For the first time this year, the 2019 Red Sox looked like the 2018 Red Sox over the weekend. They swept three games from the Rays in Tropicana Field. It is only the second time this season Boston has strung together back-to-back wins.

Some bad news did hover over the three-game winning streak, however. Right-hander Nathan Eovaldi was placed on the injured list over the weekend with loose bodies in his elbow. It's serious enough to require surgery.

WEEI.com's Rob Bradford reports Eovaldi is expected to miss 4-6 weeks. That puts him on track to return sometime in late May or early June. Eovaldi has a long history of elbow trouble, including two Tommy John surgeries and now two surgeries to remove loose bodies. The Red Sox signed him to a four-year, $68 million contract over the winter.

Four starts into the season, Eovaldi has a 6.00 ERA and a 1.52 WHIP in 21 innings. That is pretty terrible, obviously, though it's possible those loose bodies contributed to the poor performance. If not, Eovaldi won't be able to straighten things out while on the injured list. Either way, he's going to miss several weeks and the Red Sox need to come up with another starter.

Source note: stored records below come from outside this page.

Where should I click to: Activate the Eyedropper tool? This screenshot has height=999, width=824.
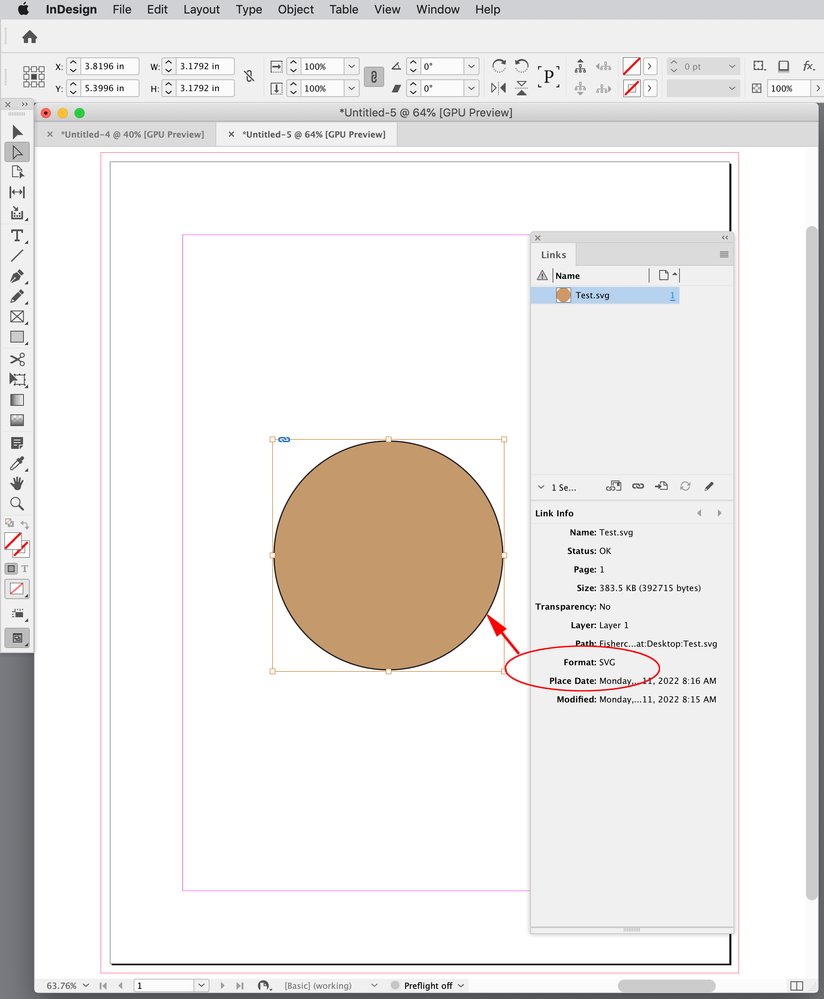[17, 464]
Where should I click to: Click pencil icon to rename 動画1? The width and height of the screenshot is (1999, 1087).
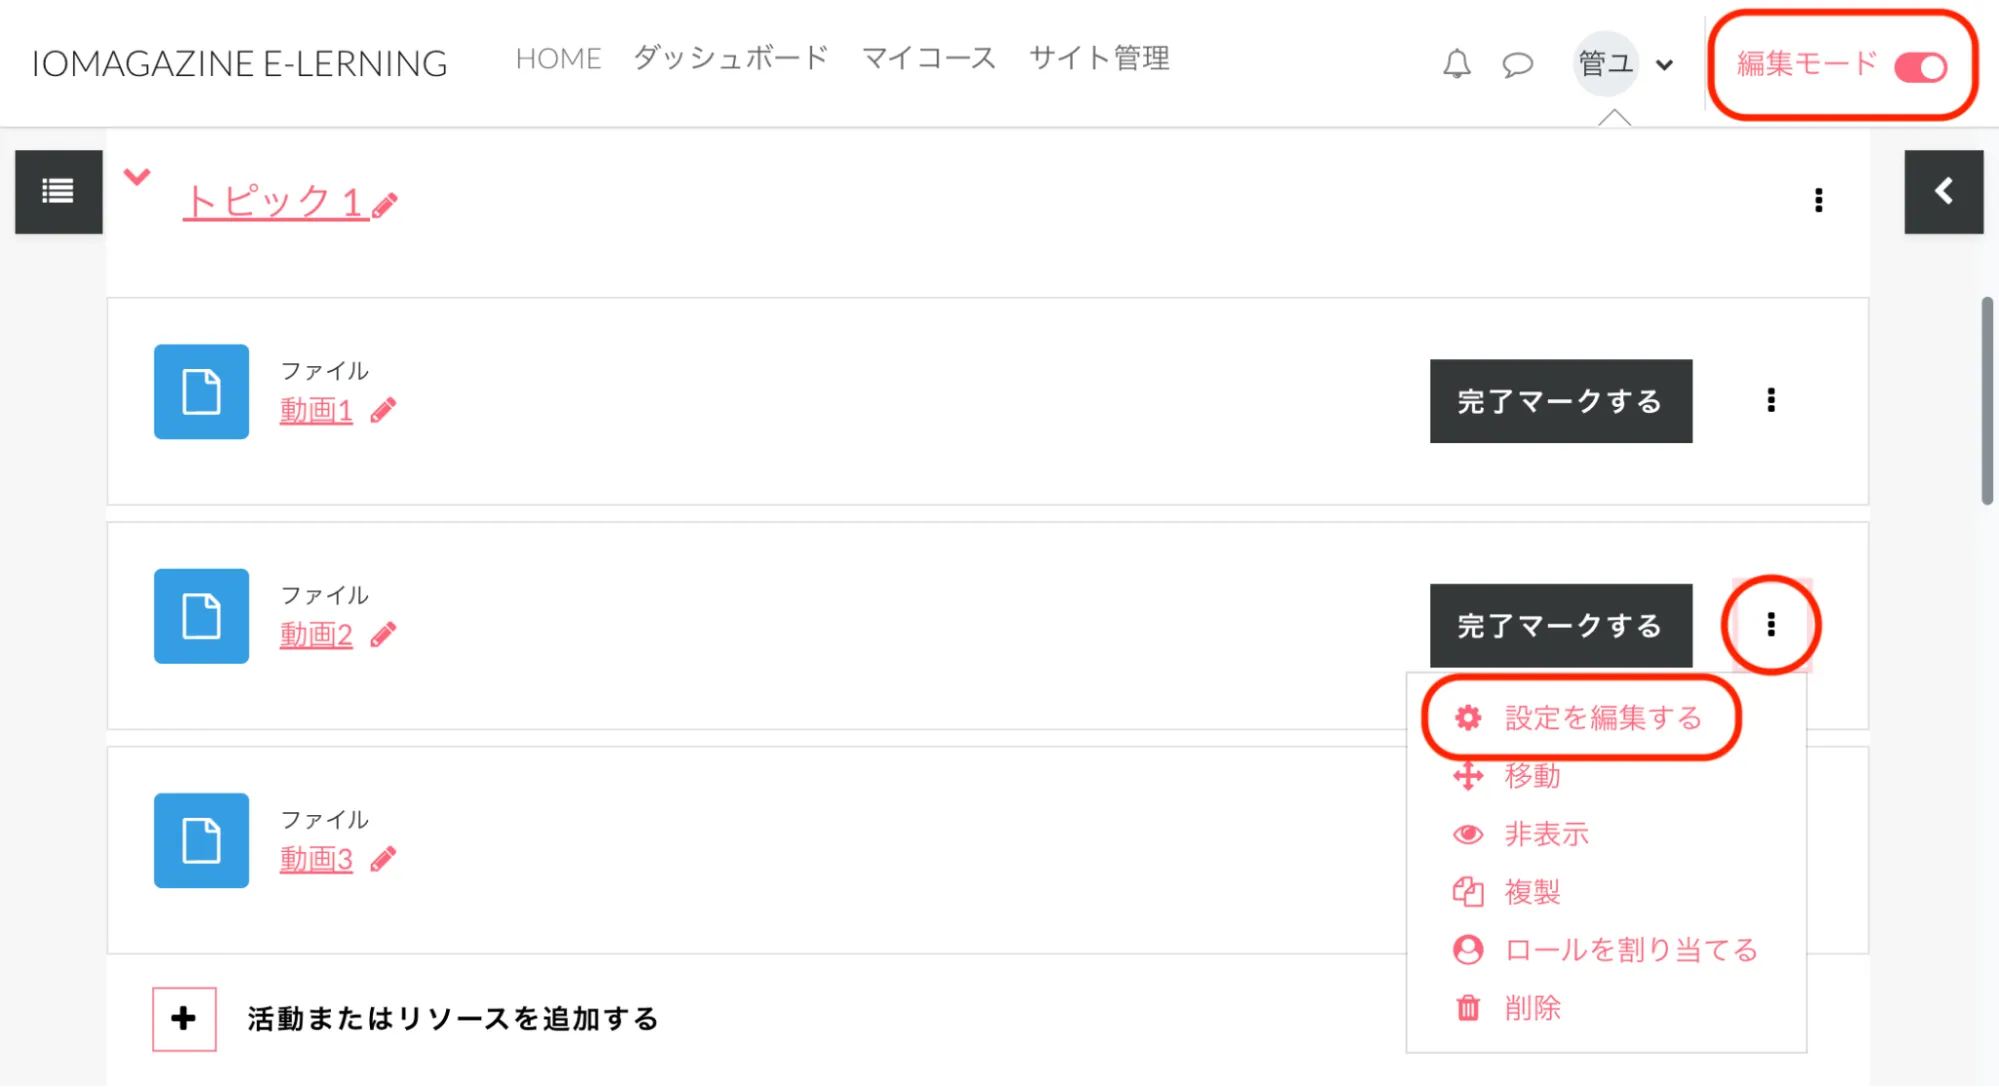(x=383, y=410)
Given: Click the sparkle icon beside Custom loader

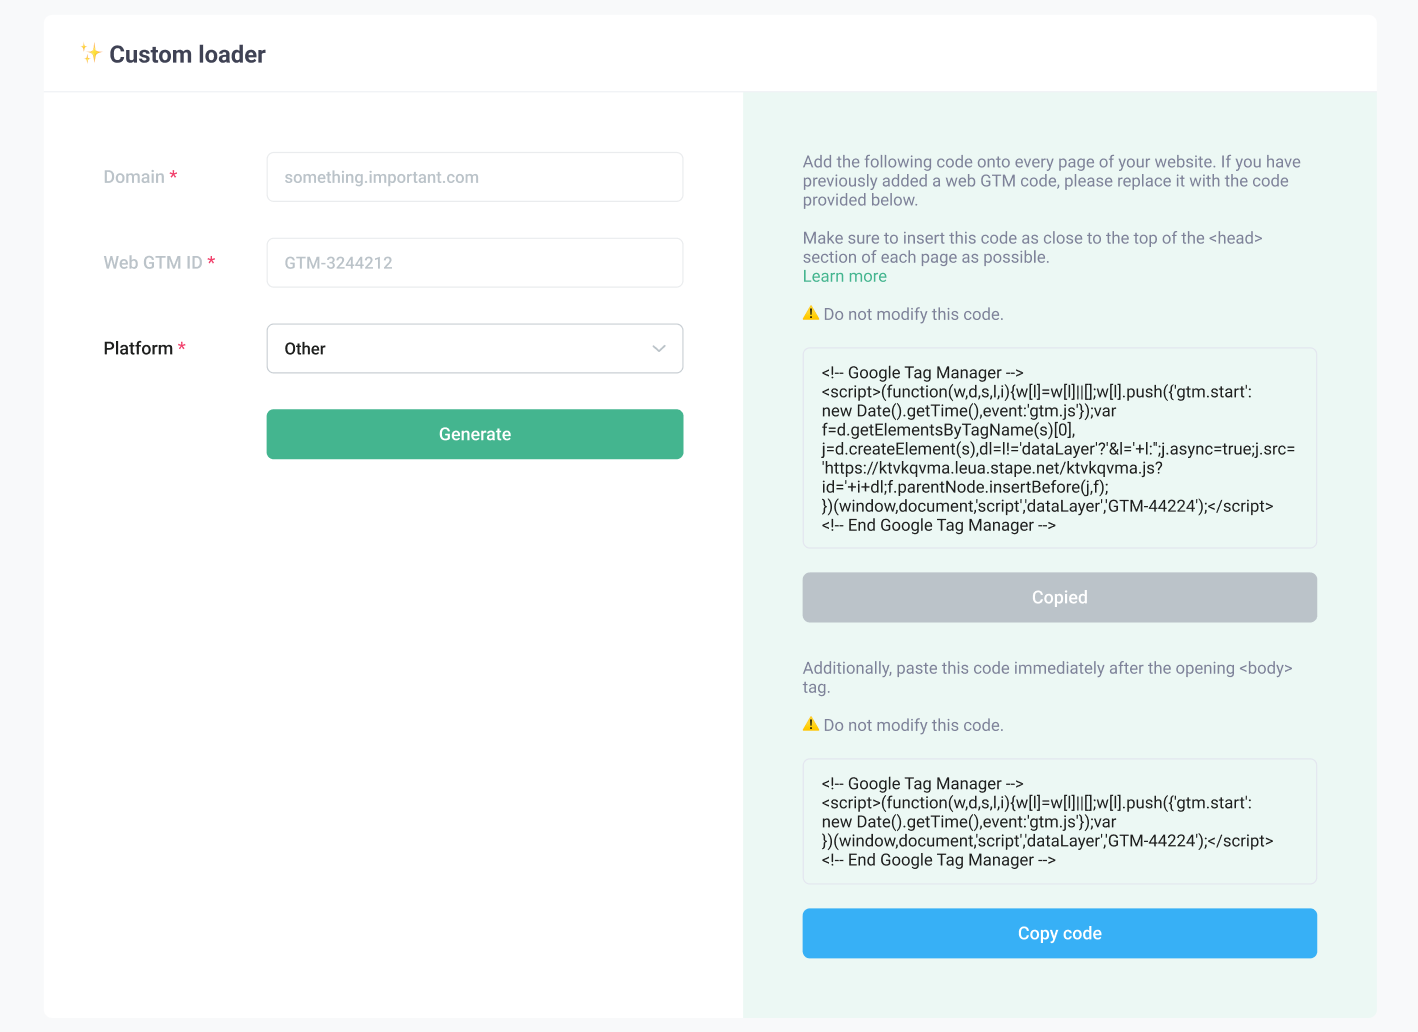Looking at the screenshot, I should click(91, 54).
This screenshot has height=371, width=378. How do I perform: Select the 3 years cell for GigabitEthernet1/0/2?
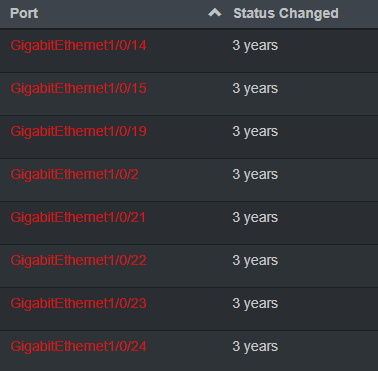[x=255, y=175]
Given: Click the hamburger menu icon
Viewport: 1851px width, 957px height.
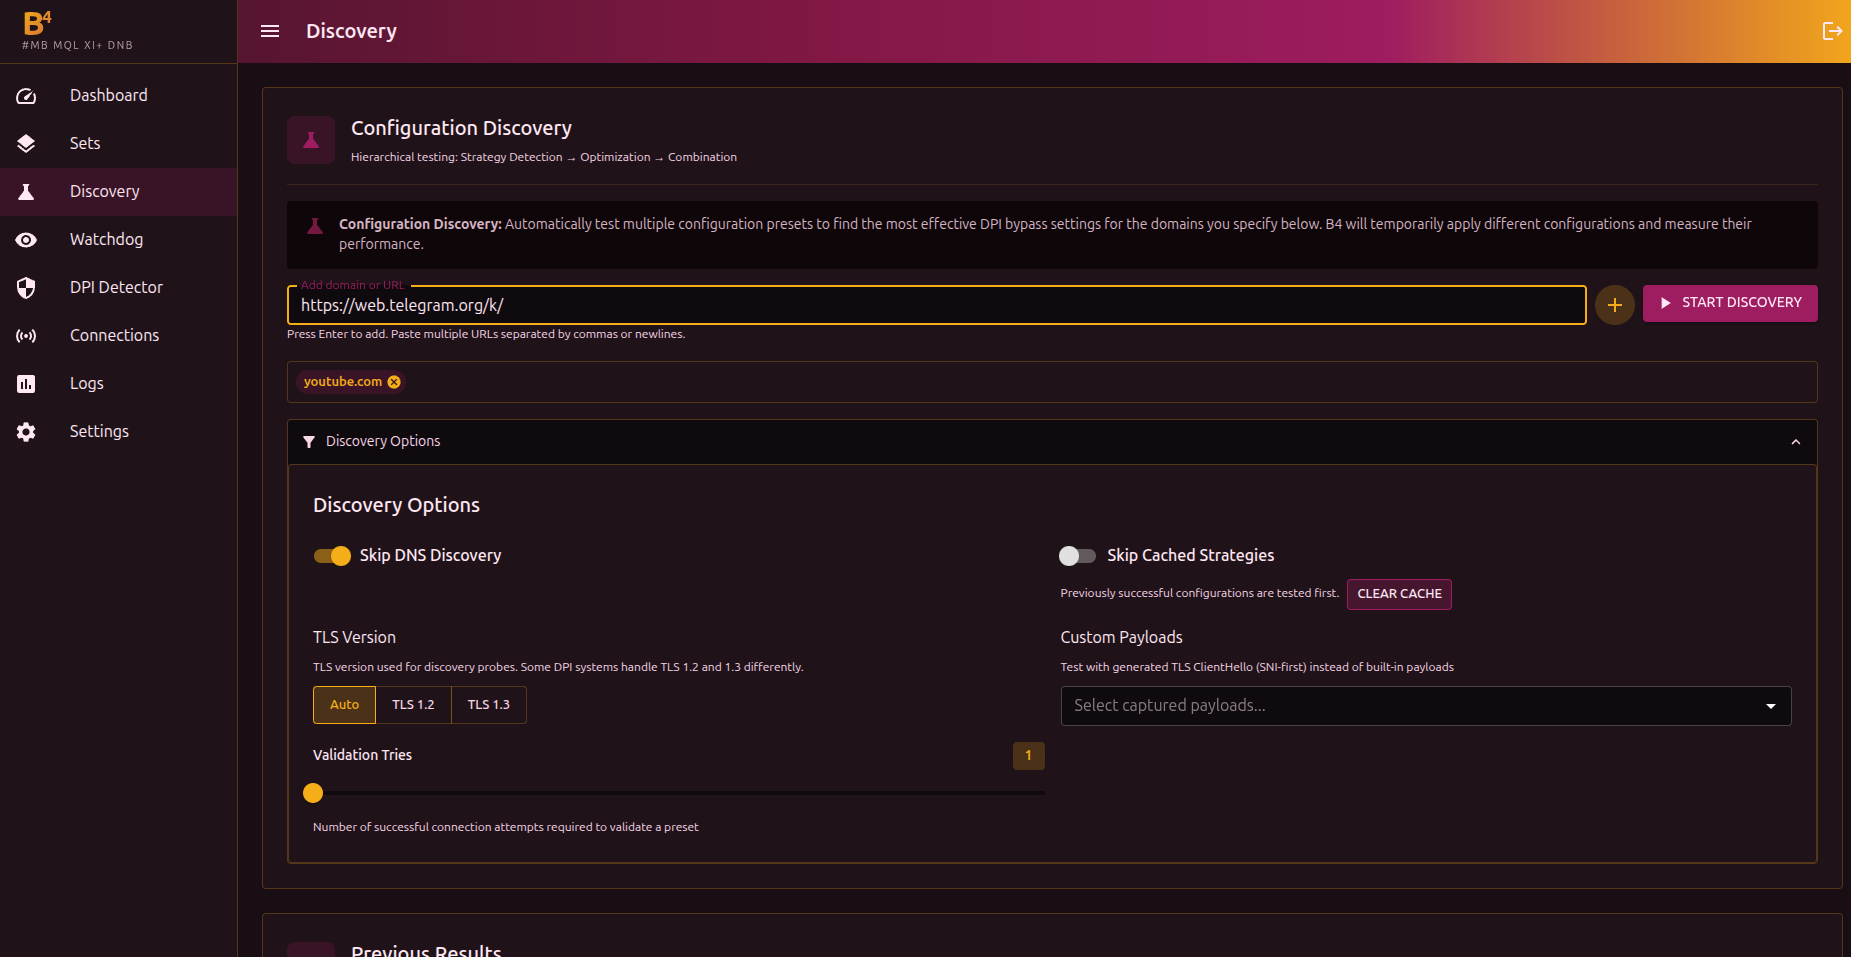Looking at the screenshot, I should tap(270, 31).
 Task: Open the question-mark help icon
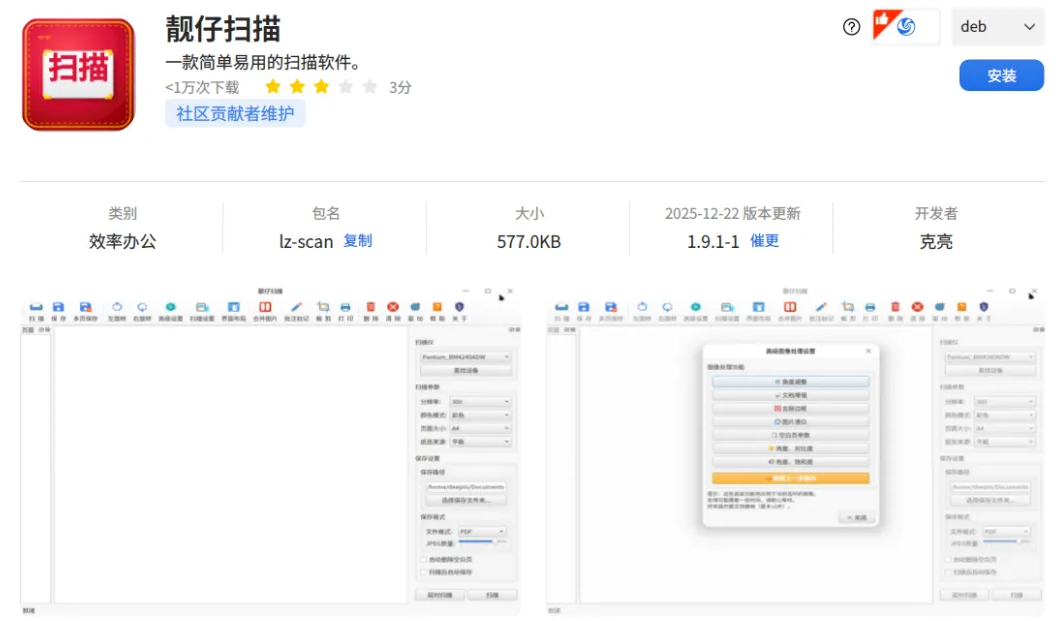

Trading for rotation help this early in the season is pretty much impossible. Not even rebuilding teams are ready to dump arms in April. Realistically, the Red Sox have three options to replace Eovaldi:

  1. Stay internal. Righty Hector Velazquez is scheduled to slot into Eovaldi's rotation spot for the time being.
  2. Splurge. Hey, Dallas Keuchel is still sitting out. Still. Still waiting. A team is gonna sign him any day now.
  3. Go cheap(er). Imagine how fun it would be to stick it to Yankees and sign Gio Gonzalez after they let him opt-out of his minor league contract.

I say this not to be a buzzkill but because it is the truth: Boston is almost certainly going with option No. 1. For right now, at least. If they were willing to spend on Keuchel, they would've spent that money on Craig Kimbrel already. Gonzalez? He was available on a no-risk minor league contract less than a month ago and they didn't pounce. Hard to see them committing guaranteed millions for maybe only a two-month stopgap.

The Red Sox are likely to stick with their internal options for at least the time being because would it really be that crazy for Velazquez to match the 2019 version of Gonzalez in the AL East? I don't think so. Rarely in these injury situations do teams rush out into free agency or the trade market. That's a great way to look desperate and raise asking prices.

The three-game sweep in Tampa over the weekend doesn't mean the Red Sox are out of the woods -- they are still 9-13 with a minus-38 run differential -- and the Eovaldi injury only complicates things. They are at their best when he is healthy and productive, and they won't have that Eovaldi for another few weeks. The BoSox will have to continue trying to right the ship without him.